I have no way of knowing if he'd take any of those contracts...but my guess is no, because they'd all represent a substantial salary cut compared to what he's making this year. And they're well below the contracts that somewhat comparable players like Carlos Lee signed.

It's also worth noting that becoming a DH doesn't help Dunn. DH's get a -1.5 WAR position adjustment (in lieu of a fielding rating), which recognizes that they're usually terrible fielders. Dunn's fielding rating is -1.9 WAR, including position adjustment...but moving from the NL to the AL probably negates any of that 0.4 "bonus" he'd get by moving to DH. So these contract numbers are probably pretty reasonable.

If he won't take any of those contracts, then the Reds should either trade him or let him walk, depending on whether they can get trade value that is better than the expected value of the two draft picks I'm pretty sure he'd command. I have no way of knowing what GM's would offer for him, but that'd be the criterion I'd use.

Hopefully they'll be able to pick up some other players for more appropriate money in free agency to make up for the lost production. Maybe that'd give Encarnacion a chance to move into the outfield...

Quick breakdown on Griffey, using the same methodology...

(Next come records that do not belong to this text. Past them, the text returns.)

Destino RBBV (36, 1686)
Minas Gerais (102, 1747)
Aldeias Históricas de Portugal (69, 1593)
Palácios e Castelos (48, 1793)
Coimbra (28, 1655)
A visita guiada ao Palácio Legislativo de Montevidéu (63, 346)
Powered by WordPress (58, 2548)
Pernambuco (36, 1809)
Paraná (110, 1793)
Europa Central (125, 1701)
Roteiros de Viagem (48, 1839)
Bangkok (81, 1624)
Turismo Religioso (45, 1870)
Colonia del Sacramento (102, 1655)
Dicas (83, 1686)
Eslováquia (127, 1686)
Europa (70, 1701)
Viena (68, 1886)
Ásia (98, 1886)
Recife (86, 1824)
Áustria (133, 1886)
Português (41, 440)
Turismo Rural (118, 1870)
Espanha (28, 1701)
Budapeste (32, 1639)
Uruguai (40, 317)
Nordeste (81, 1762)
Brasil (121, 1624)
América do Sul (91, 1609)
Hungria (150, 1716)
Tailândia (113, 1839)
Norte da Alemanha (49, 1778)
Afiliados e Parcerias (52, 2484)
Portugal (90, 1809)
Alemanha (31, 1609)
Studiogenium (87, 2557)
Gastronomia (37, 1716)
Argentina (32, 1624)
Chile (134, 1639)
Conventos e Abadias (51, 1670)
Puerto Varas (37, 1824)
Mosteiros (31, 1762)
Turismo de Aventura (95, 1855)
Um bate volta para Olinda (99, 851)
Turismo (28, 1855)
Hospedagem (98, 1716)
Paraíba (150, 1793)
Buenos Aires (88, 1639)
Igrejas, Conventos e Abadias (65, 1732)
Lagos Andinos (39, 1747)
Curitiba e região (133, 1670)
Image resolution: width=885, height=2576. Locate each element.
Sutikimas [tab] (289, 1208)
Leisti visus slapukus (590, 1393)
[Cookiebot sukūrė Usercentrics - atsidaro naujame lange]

Offense: Using a 2-year weighted average (common practice for guys in their late 30's), I have Griffey as 2.8 WAR hitter in 06-07.
Defense: Last year, I had him as a -1.7 WAR fielder, including position adjustment and throwing arm.

So, summing the two, and then subtracting 0.5 wins for aging puts Griffey's projection at 0.6 WAR this season...and effectively zero in 2009. Yikes.

DH doesn't help Griffey either... DH's get a -1.5 WAR position adjustment (in lieu of any fielding rating), while Griffey's working from a -1.7 fielding rating (including position adjustment). The 0.2 WAR bonus is easily negated by moving to the tougher American League.